I will come right out and admit that there is an intrinsic risk to leaving your Bitcoin wallet on a 24/7 server that an attacker can potentially break into. I think that running your own (vs a centralized hosted wallet service) potentially mitigates some of this risk, but of course, if there was a security issue with Coinpunk, an attacker could theoretically write a script to spider for servers. I do believe that it does help to reduce the "single point of failure" problem though.

I do think that the added convenience of 24/7 bitcoin transactions is worth the risk. I think that there is a threshold of acceptable risk that people will take for convenience. After all, even if you're running Bitcoin-qt on a desktop, what's to stop a trojan horse from infecting that machine and stealing its wallet file?

There are a few things I want to implement eventually to improve the security of Coinpunk. One thing I want to do is allow accounts to remove and backup their private address keys. This would in effect turn the account into a "savings account" that is locked from changes. You could move a large portion of your funds to that account, and then keep the rest available for quick transactions.

Another thing I want to do is enable the wallet encryption feature. It's not a huge security gain because the attacker probably has access to that password, but I don't think it hurts. This could perhaps be combined with a chroot jail that doesn't have access to the config file after loading, requiring the user to figure out how to pry the password out of memory on a running program (which isn't impossible, but it's definitely more work).

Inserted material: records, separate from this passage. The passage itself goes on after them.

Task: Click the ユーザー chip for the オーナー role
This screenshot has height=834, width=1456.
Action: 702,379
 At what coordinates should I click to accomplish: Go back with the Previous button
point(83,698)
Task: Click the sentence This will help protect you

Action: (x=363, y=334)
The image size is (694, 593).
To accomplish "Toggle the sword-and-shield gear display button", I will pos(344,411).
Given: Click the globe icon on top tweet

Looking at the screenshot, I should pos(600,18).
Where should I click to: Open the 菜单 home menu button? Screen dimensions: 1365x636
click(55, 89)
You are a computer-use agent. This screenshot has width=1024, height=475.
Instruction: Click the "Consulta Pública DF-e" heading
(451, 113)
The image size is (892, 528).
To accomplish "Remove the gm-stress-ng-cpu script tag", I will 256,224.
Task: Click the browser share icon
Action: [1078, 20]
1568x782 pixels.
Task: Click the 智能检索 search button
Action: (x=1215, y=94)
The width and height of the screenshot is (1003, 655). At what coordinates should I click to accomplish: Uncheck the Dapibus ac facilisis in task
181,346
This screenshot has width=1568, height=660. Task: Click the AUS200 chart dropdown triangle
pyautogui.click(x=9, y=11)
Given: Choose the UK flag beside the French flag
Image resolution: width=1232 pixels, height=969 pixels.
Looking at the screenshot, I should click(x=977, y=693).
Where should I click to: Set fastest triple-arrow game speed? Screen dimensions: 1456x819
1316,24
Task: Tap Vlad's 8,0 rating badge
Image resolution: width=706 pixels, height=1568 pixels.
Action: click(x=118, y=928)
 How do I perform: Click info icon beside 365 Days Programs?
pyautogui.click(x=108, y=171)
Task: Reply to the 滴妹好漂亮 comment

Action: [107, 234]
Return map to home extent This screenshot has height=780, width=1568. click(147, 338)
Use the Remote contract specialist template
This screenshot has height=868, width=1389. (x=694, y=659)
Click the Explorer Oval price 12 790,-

I wanted to get the basic system running, and then explore these security improvements in a systematic way with help from the community. So these features will eventually go in, I just want to go slow and make sure we get things right.

1 comments

Please keep in mind that I have nothing against developing Bitcoin services, and absolutely nothing against your project.

My main gripe is with services like Blockchain.info and Strongcoin.com who make claims that are provably false. Both have large banners on their main pages claiming that their services are the safest most secure store for currency. We—both they and I—know it to be a lie.

Yeah I didn't take any offense to your comments, I found them to be very reasonable and I think it's important that we have an honest discussion about these issues. :-)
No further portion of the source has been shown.